Extreme problems
Bill Daly
On occasion, when someone publishes a chess or bridge problem, it turns
out to be impossible, in the sense that the problem position cannot
possibly be created by any legal sequence of plays. This would appear to
be less of an issue with backgammon, since there are fewer constraints
on the kinds of positions that can be created. Nevertheless, there are
certainly positions which cannot legally arise, for example all 30
checkers on the bar. I have been ruminating about this somewhat
inconclusively, but my focus is currently on two questions. 1) Assuming
that both players cooperate and are free to choose the rolls of the
dice, how can they play so as to put all 15 of X's checkers on the bar?
Can they do this in such a way that O also has at least one checker on
the bar? And 2) what is the maximum number of checkers (on both sides)
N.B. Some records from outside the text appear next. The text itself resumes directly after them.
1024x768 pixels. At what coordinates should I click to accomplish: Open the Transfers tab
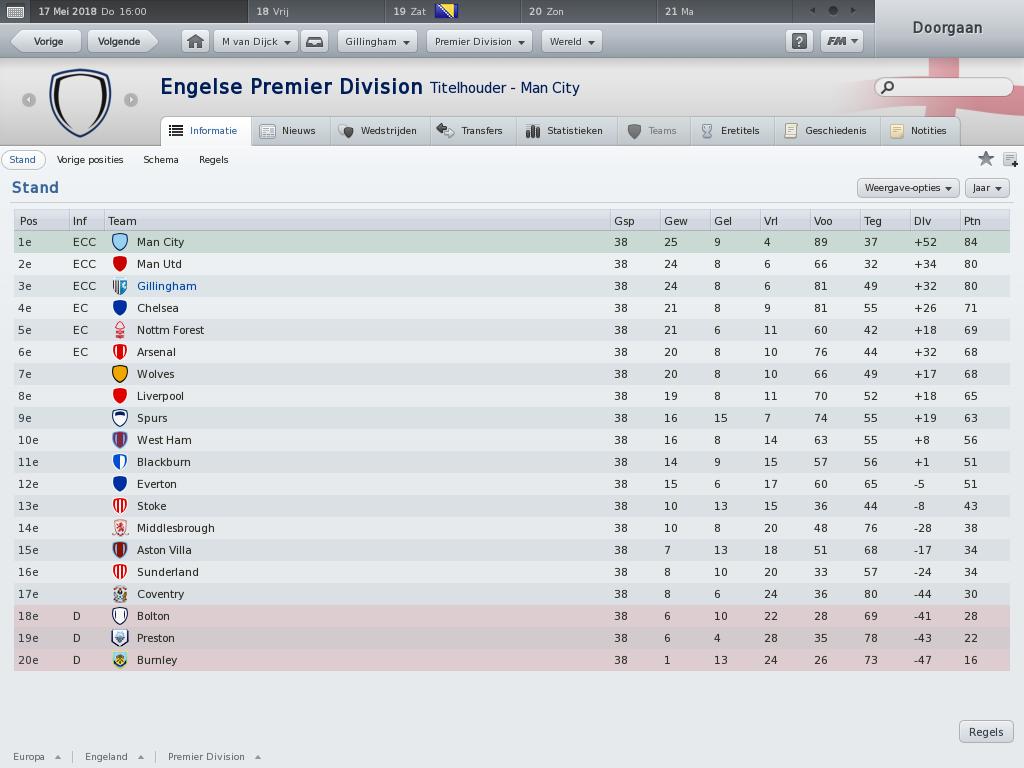point(473,131)
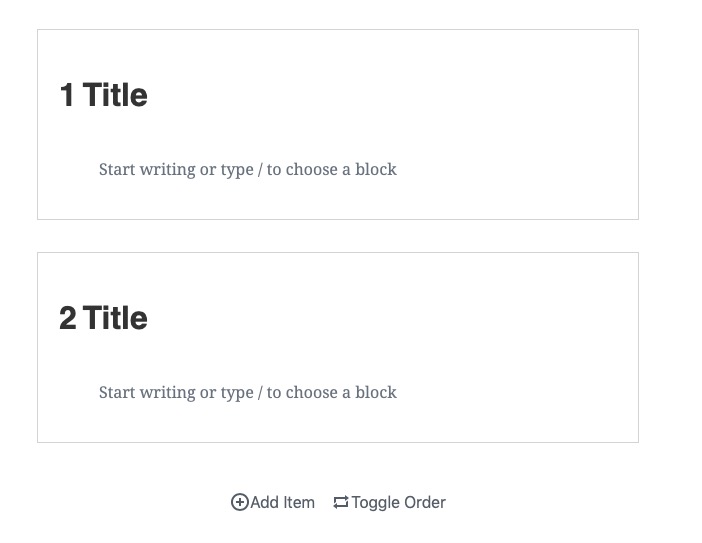The height and width of the screenshot is (543, 702).
Task: Click blank space between Add Item and Toggle Order
Action: tap(324, 502)
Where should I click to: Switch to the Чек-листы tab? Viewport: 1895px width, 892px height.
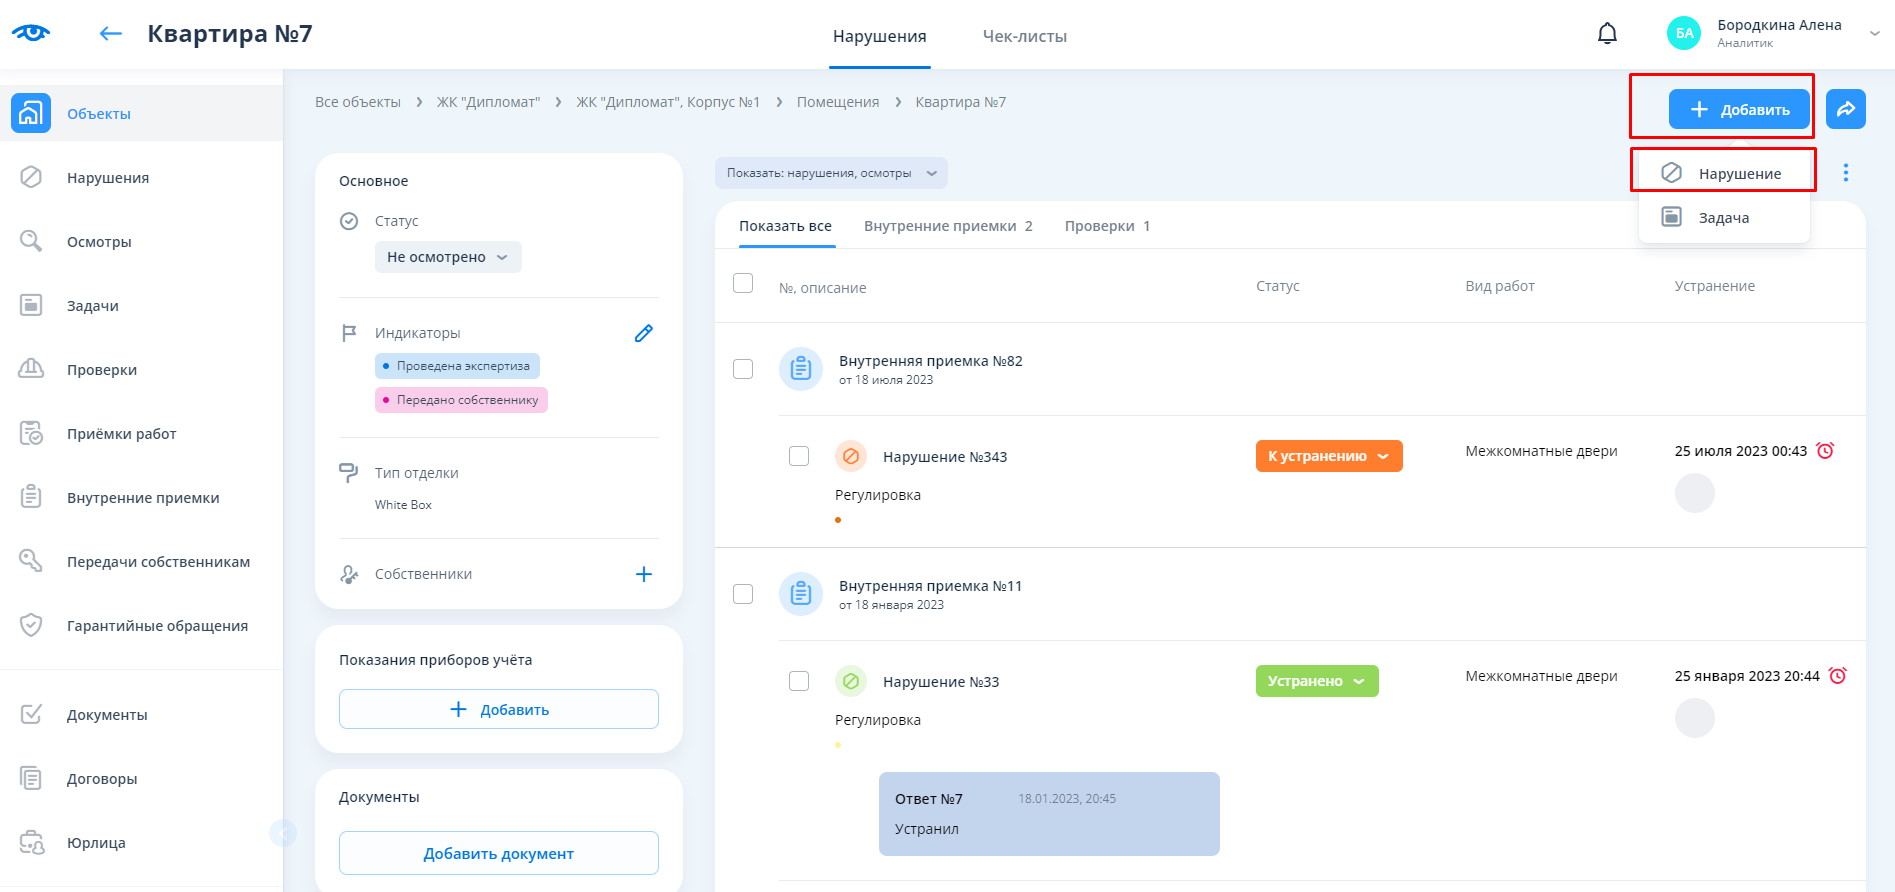(x=1024, y=36)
which can be on the bar at the same time?
Perhaps these questions would be better suited to one of the puzzles
newsgroups, but I'm not sure that backgammon is well enough understood
elsewhere to make this interesting.
Regards,
Bill
Kevin Cline
Bill Daly <bill...@mail.interport.net> wrote:
>1) Assuming
>that both players cooperate and are free to choose the rolls of the
>dice, how can they play so as to put all 15 of X's checkers on the bar?
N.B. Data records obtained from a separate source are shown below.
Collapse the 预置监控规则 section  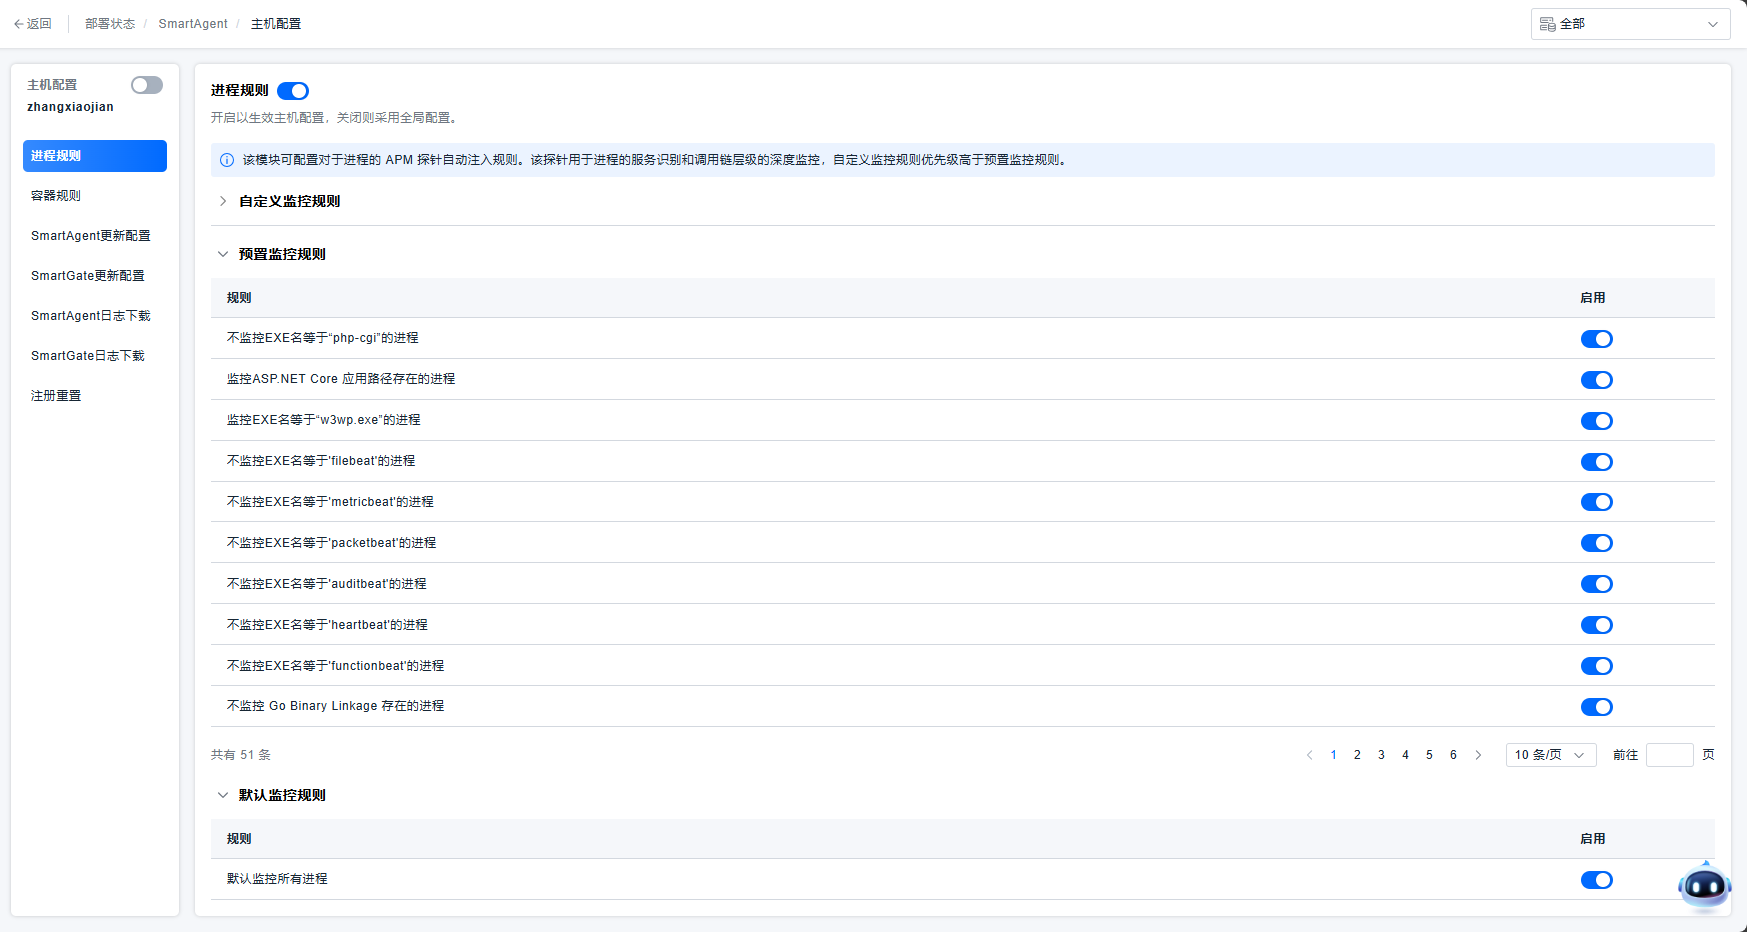223,254
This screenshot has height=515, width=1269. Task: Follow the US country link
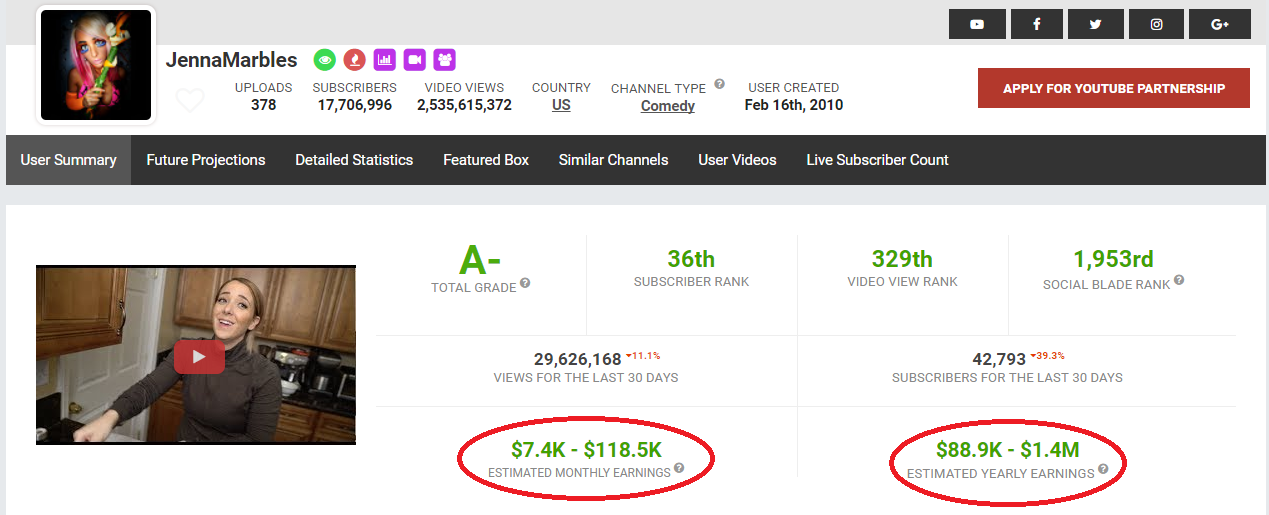(x=561, y=105)
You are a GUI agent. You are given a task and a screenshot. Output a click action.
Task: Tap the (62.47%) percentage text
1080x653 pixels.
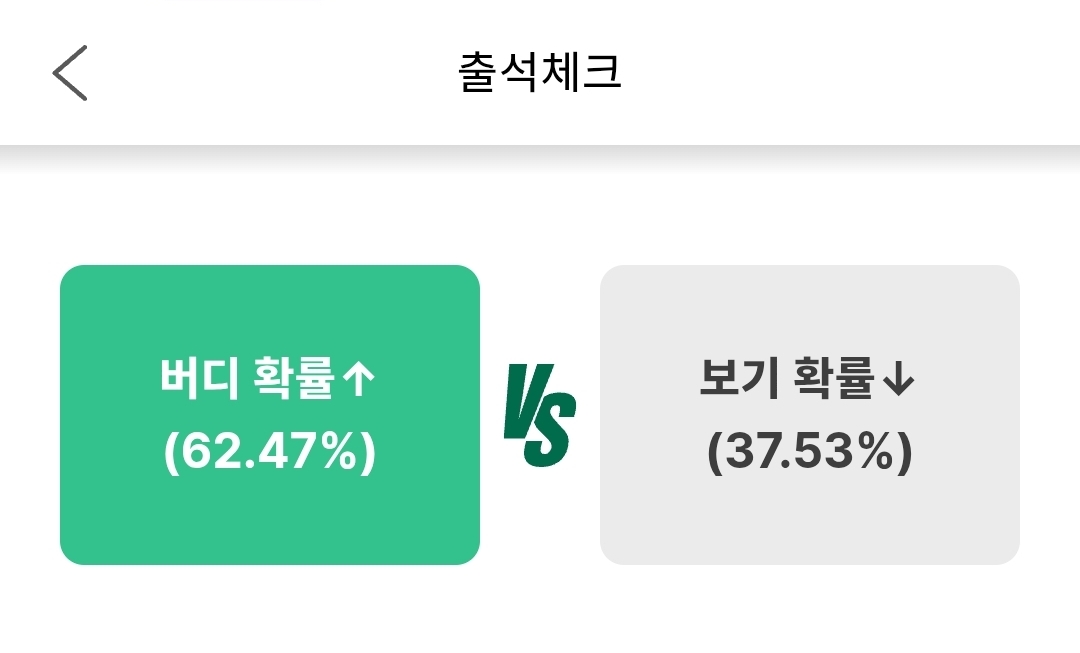click(270, 453)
It is just possible for O to put all 15 of X's checkers on the bar while O's
checkers return to their original position.
Tommy K.
Bill Daly wrote:
"On occasion, when someone publishes a chess or bridge problem, it turns
out to be impossible, in the sense that the problem position cannot
possibly be created by any legal sequence of plays. This would appear to
be less of an issue with backgammon, since there are fewer constraints
on the kinds of positions that can be created. Nevertheless, there are
certainly positions which cannot legally arise, for example all 30
checkers on the bar. I have been ruminating about this somewhat
inconclusively, but my focus is currently on two questions. 1) Assuming
that both players cooperate and are free to choose the rolls of the
dice, how can they play so as to put all 15 of X's checkers on the bar?
Can they do this in such a way that O also has at least one checker on
the bar? And 2) what is the maximum number of checkers (on both sides)
which can be on the bar at the same time?
Perhaps these questions would be better suited to one of the puzzles
newsgroups, but I'm not sure that backgammon is well enough understood
elsewhere to make this interesting.
Regards,
Bill"
Tommy K. Replies:
It is a simple matter for a player [X] to spread out his 15 checkers on
different points and get them all hit. The opposing player [O] cannot
simultaneously have a checker on the bar, however. Once [X] has 1-4 men on
the bar (a necessary transitional stage) [O] can only hit at most 6 more
men before getting all of his men in to hit [X]'s checkers outside the home
board. If [X] hits a man when most of his guys are already up, [O] will
need to get all of his guys in in order to his the entering [X] checker
back, so it is impossible for one player to have 15 men up and the other to
have at least one up.
As for the total number of checkers that can be on the bar, that is also
15, by similar arguments. Once [X] has even one man on the bar, he can
only hit [O] by bringing a checker in at the same time, so the total number
of checkers on the bar doesn't increase.
The most checkers that the lesser of the two players can have up is 6,
which can occur with 7 opposing checkers up. This can occur by [X] leaving
13 blots exposed, with one innerboard point closed. [O] then picks up the
13 blots, and slots his own inner board. The final slot consists of
breaking [O]'s last inner board point and leaving one blot on each point.
[X] then rolls to hit all six blots in the next three rolls, bringing in 6
guys of his own. [O] meanwhile can bounce because [X] had one inner board
point closed. After the third roll [X] has 7 men on the bar, and [O] has
6.
Tom Keisler